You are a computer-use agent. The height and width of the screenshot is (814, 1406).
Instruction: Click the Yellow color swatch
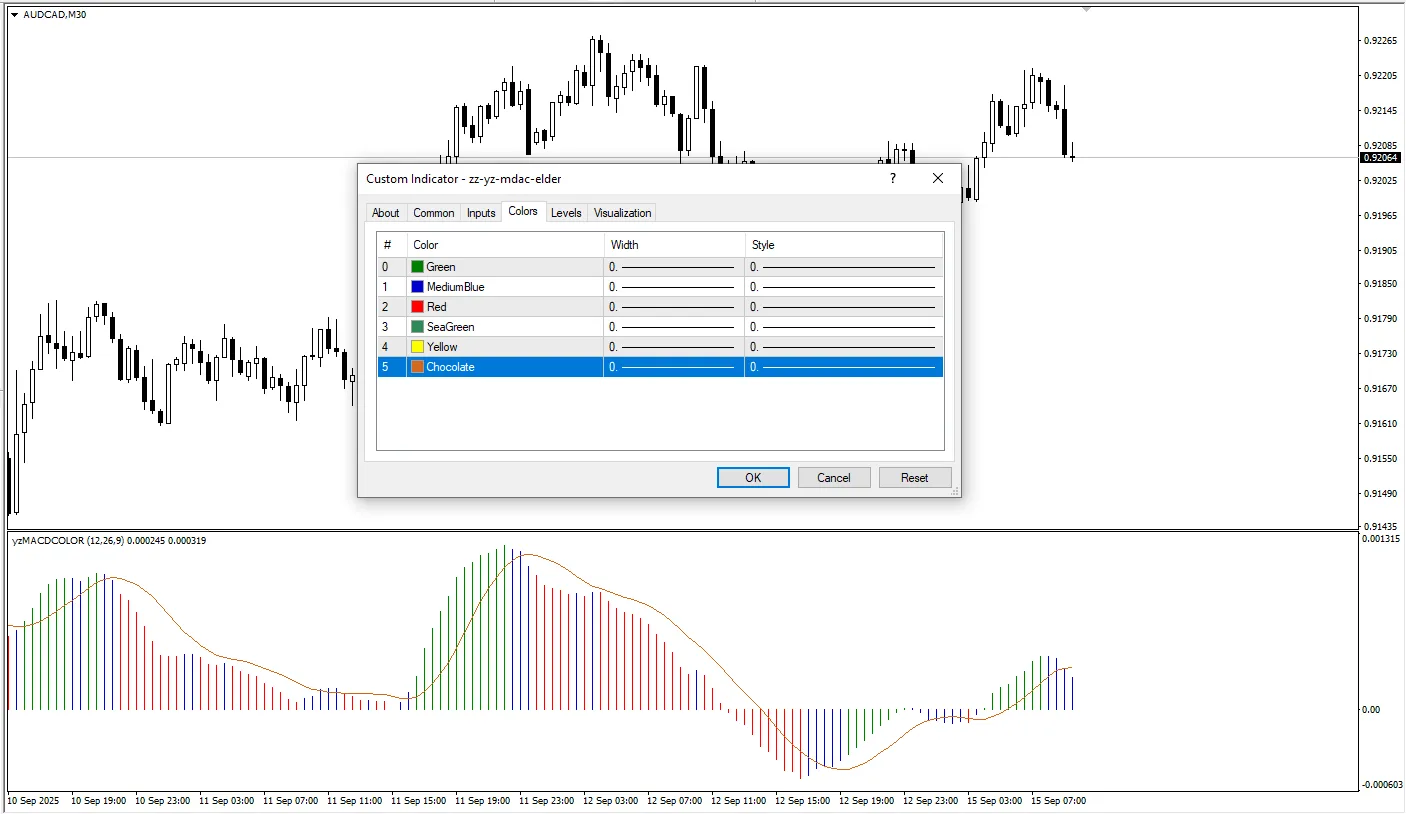pyautogui.click(x=417, y=347)
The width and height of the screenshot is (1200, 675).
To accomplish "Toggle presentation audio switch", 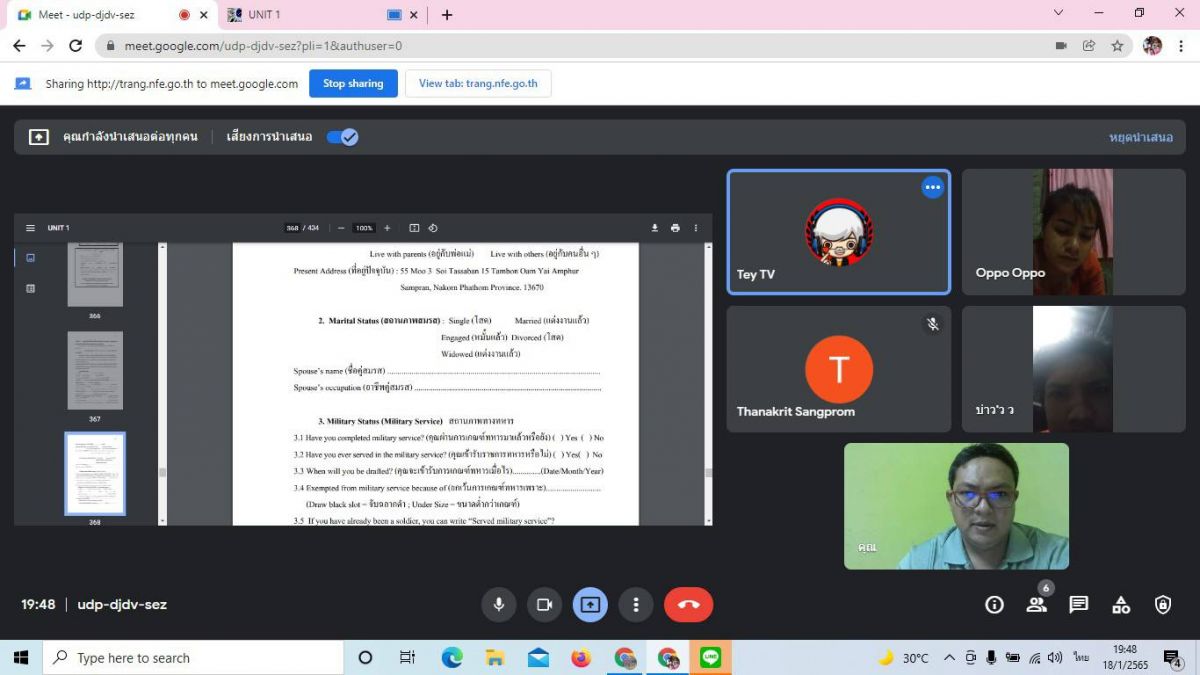I will (x=342, y=137).
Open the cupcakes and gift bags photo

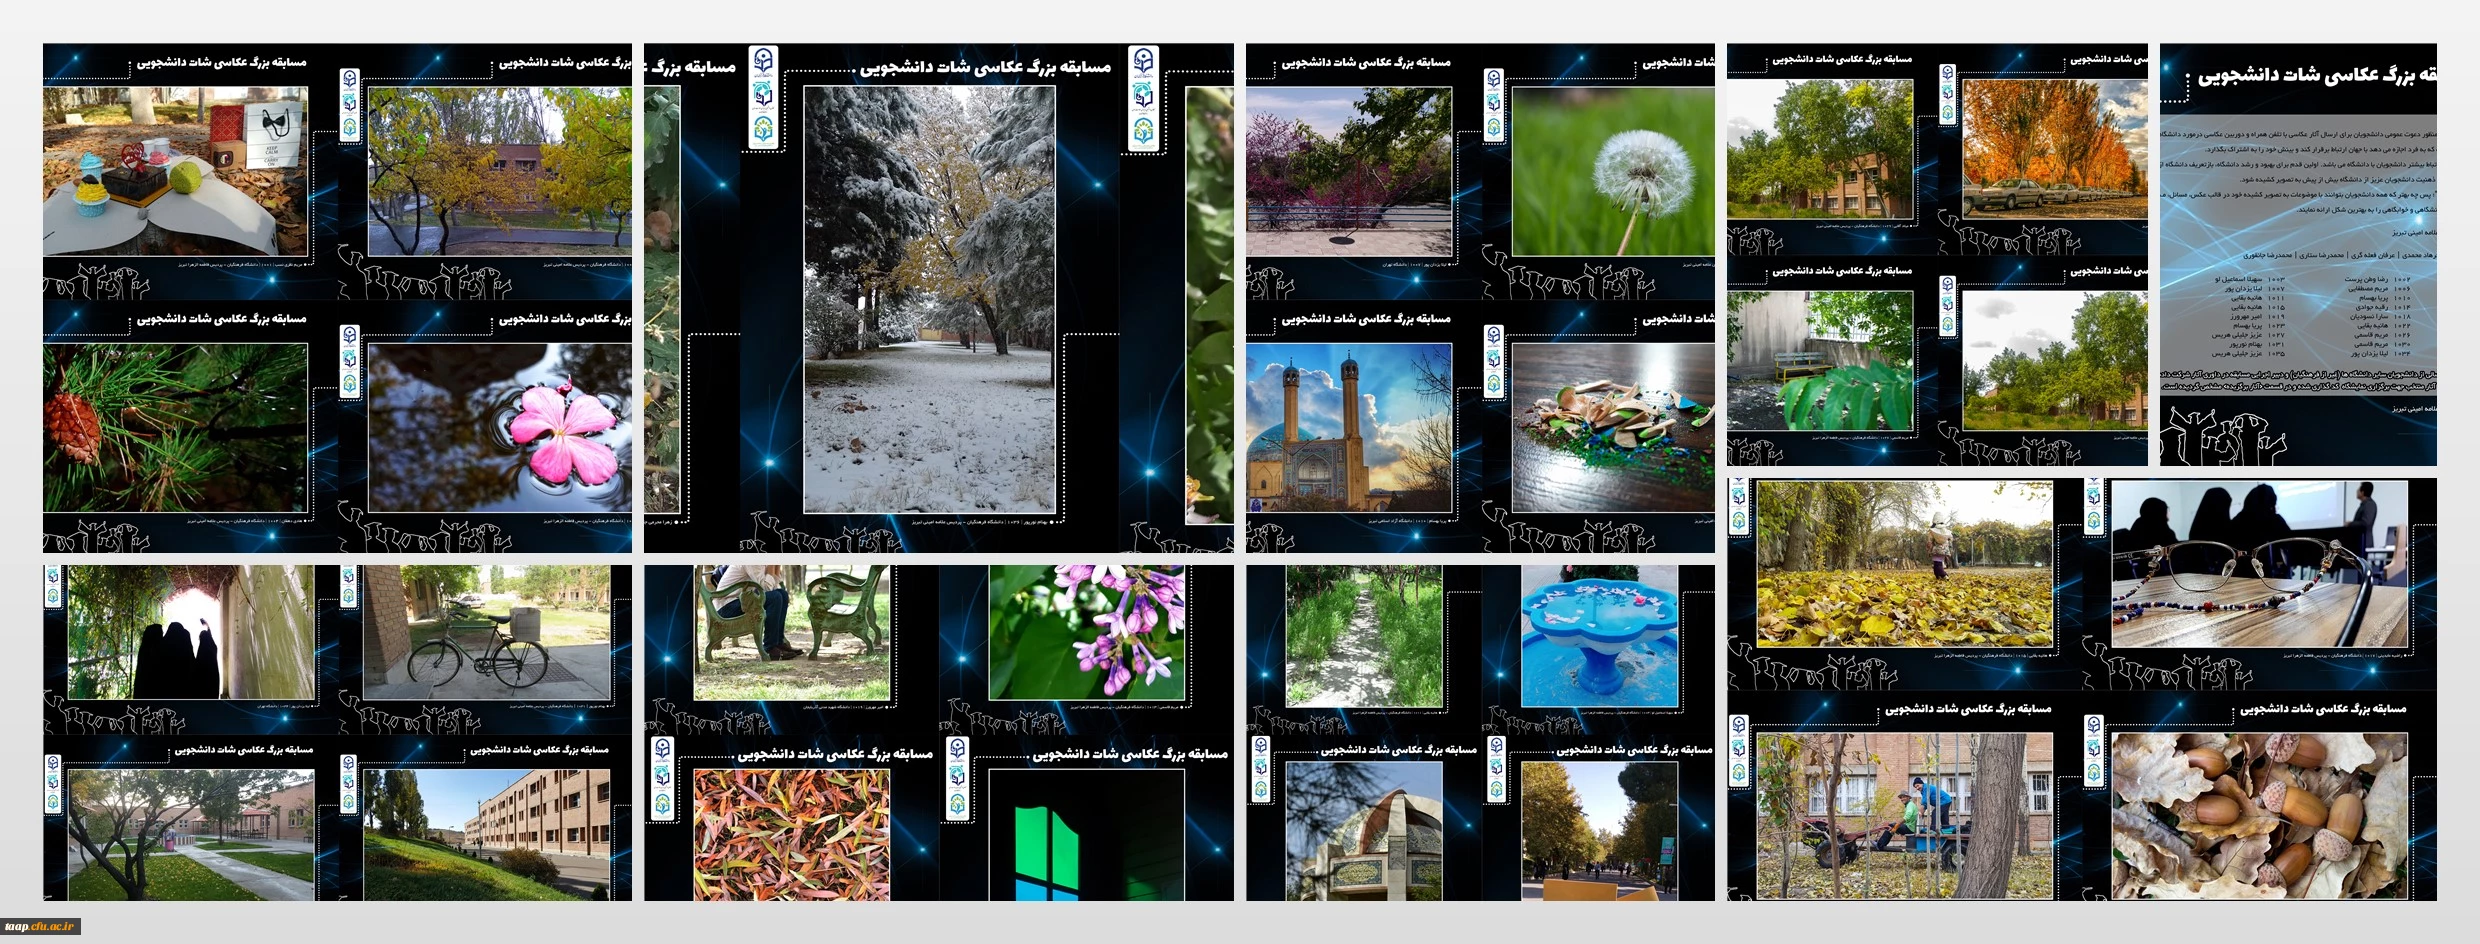175,171
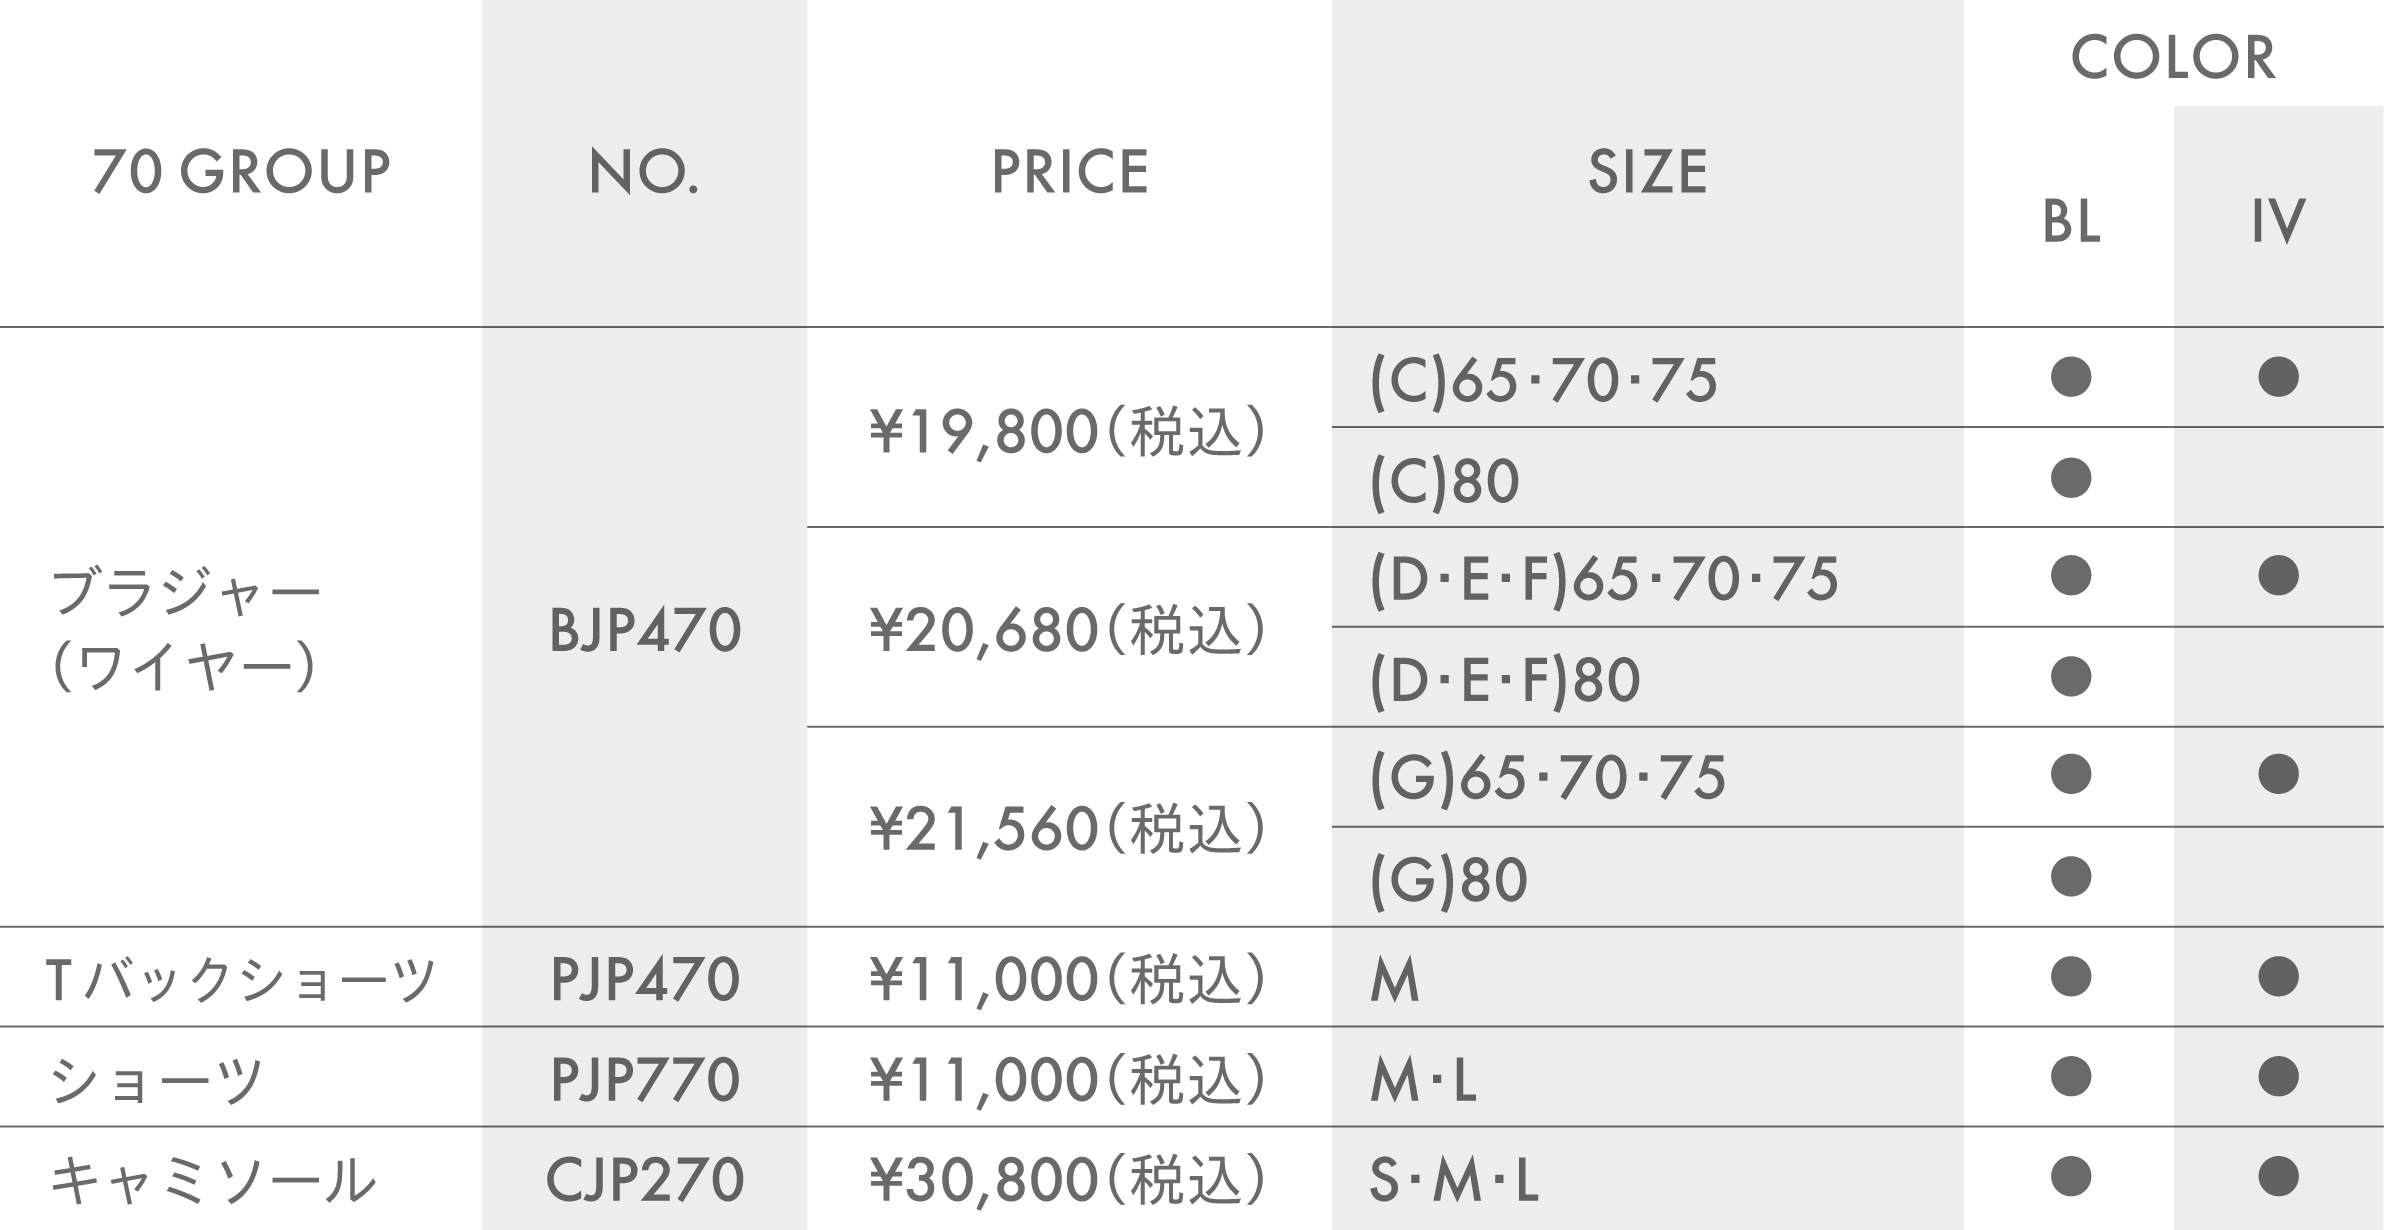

- - - - -

Instructions for the task — Scan the material above and copy every line that holds the string "width".

Exercise answer —
You are a computer-use agent. The height and width of the screenshot is (814, 1406).
The width and height of the screenshot is (1200, 675).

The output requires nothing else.